US has opened direct secret talks with senior Taliban leaders, a media report said, as Secretary of State Hillary Clinton declared that only a political solution could end the crisis in Afghanistan.
"The administration of President Barack Obama has entered into direct secret talks with Taliban officials," New Yorker magazine reported.
In a column, Pulitzer prize winning journalist, Steve Coll said the talks were an attempt by the Obama administration "to assess which leader in Taliban might be willing to engage in former Afghan peace negotiations and under what conditions".
Clinton speaking at the Asia Society said that the surge in US troops in Afghanistan was part of a strategy to weaken Taliban and split it away from al Qaeda.
She said the turned leaders of the Taliban who will be asked to renounce violence and negotiations opened with them for a political solution in Afghanistan.
The Secretary of State said the Taliban faced a choice in 2001 when the US toppled their hardline Islamic regime for hosting al Qaeda, responsible for horrific September 11 attacks on New York and Washington.
"Today, the escalating pressure of our military is sharpening a similar decision for the Taliban: break ties with al Qaeda, renounce violence, abide by the Afghan constitution and you can rejoin society," she said.
She warned that if Taliban refused the choice they will continue to face the consequences of being tied to al Qaeda and remain enemy of the international community.
"They cannot wait us out.

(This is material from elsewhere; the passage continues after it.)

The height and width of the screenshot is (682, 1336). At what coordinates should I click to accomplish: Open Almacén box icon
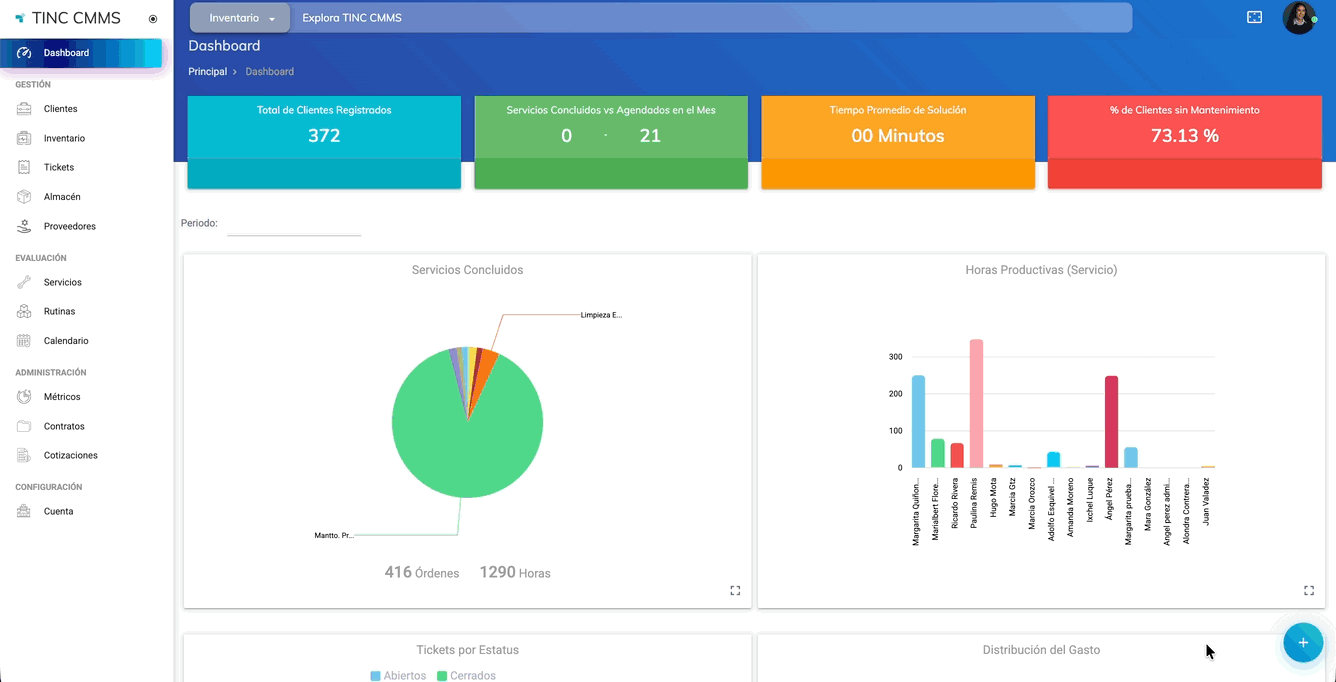click(x=24, y=197)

They cannot defeat us and they cannot escape this choice," she said.
Clinton acknowledged that a mere mention of political solution would raise hackles on the Capitol Hill who question whether we need anything more than guns.
"As our commanders in the field will be the first to say, that is shortsighted. We will never kill enough insurgence to end this war outright," she said.
The Secretary of State was delivering inaugural lecture in memory of Former US diplomat Richard Holbrooke, who served as Washington's special envoy to Afghanistan and Pakistan.